Update: MurthyNAYAK Foundation in India, Part I
13 Dec 2010As we reported recently on MurthyDotCom, during the week of Thanksgiving, the MurthyNAYAK Foundation and its board members were in India, visiting several of the organizations we support there. (See The MurthyNAYAK Foundation: From Baltimore to Bangalore, Each Life Matters!, MurthyDotCom, 26.Nov.2010.) Though we missed the traditional turkey dinner at home, we nonetheless experienced our own Thanksgiving in a very profound way. With each day we were privileged to spend in India, the message could not have been clearer: we have so much to be thankful for, and so much responsibility to do good things with all we have been given in life.
Our first stop was the Chennakeshava School in Bangalore, a visible sign of hope for children from the slums of this teeming city of 5.5 million people. Every day, some 2000 students are picked up and brought to one of the three schools involved in this effort, where they receive a nutritious breakfast and lunch, so they can concentrate on their studies. The teachers, meanwhile, feed their hungry young minds with lessons in math, science, reading, and all of the other essentials, to prepare the children for a better future, armed with a good education. The dedication of the teachers was evident in their energy and intensity, and in the comments of one teacher who mentioned, in passing, that the teachers all agreed to sacrifice part of their meager wages in order to hire more teachers for the kids, to keep the student-teacher ratio down.

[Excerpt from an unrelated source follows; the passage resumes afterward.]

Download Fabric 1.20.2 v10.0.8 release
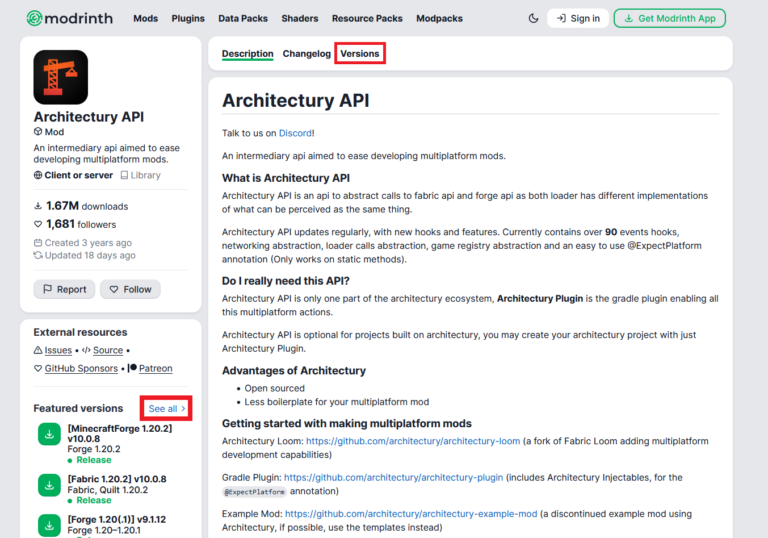 tap(49, 485)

For their part, the children at the Chennakeshava School were smiling and attentive, well fed, well scrubbed, and in clean uniforms, provided by the school. They paid close attention to their teachers, and seemed to take their education seriously; many are the first in their families, down through several generations, to get a chance to go to school, and they seem determined to make the most of the opportunity.

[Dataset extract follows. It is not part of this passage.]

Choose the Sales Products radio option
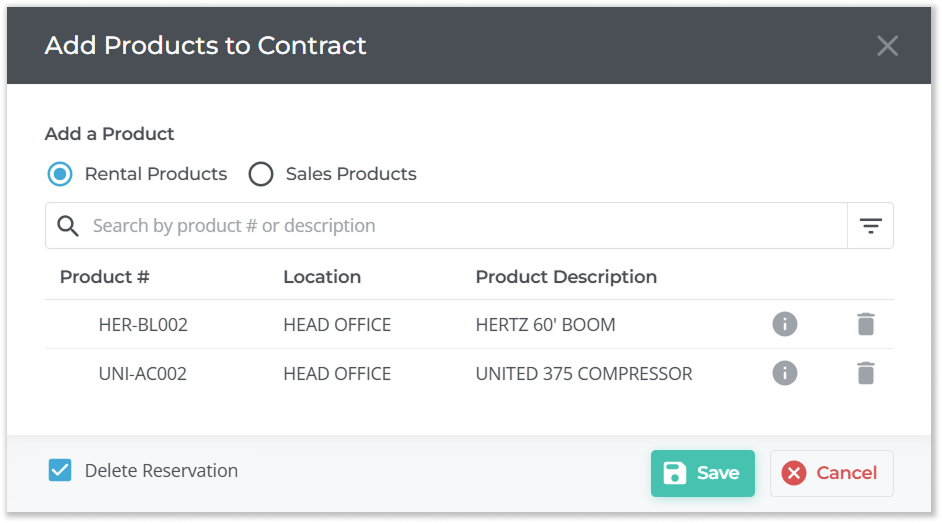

Unlike many poor children in India who are being left in the dust of the digital divide – even poor children in Bangalore, India’s Silicon Valley – the students at Chennakeshava are learning to use computers, sitting side-by-side at the keyboard in the school’s computer lab. Computer literacy will put these children safely on the other side of that divide, within reach of better jobs and educational opportunities that otherwise would be off limits. Without the educational opportunities provided by the school, the futures faced by most of these children would be bleak, consigned to the stagnant margins of an economy that otherwise is surging ahead to prosperity and modernity.

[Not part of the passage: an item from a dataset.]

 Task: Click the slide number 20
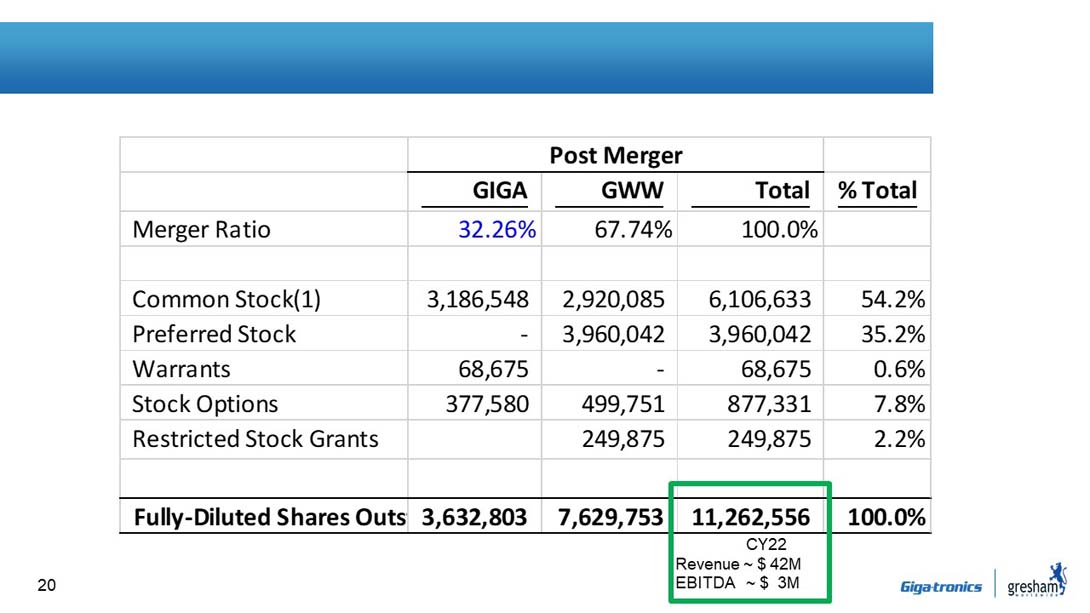pyautogui.click(x=46, y=585)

Sheela Murthy took the opportunity to talk with teachers, administrators and students at the school. She encouraged the students to use their imaginations, and to follow their dreams, telling them how she worked hard and studied diligently to fulfill her own dreams. Sheela told the children – boys and girls – that girls could be anything they put their minds to, and said she was living proof of that! The children were shy at first when Sheela asked what they wanted to be when they grew up, but soon were shouting out their aspirations, in turn: “Teacher!” “Engineer!” “Film star!” “Doctor!” At least part of what the Chennakeshava School is giving these children is the freedom to dream of bigger things. All of us at the MurthyNAYAK Foundation are deeply gratified to be able to support this endeavor. It truly is a privilege, and cause for humble reflection about all we have to be thankful for.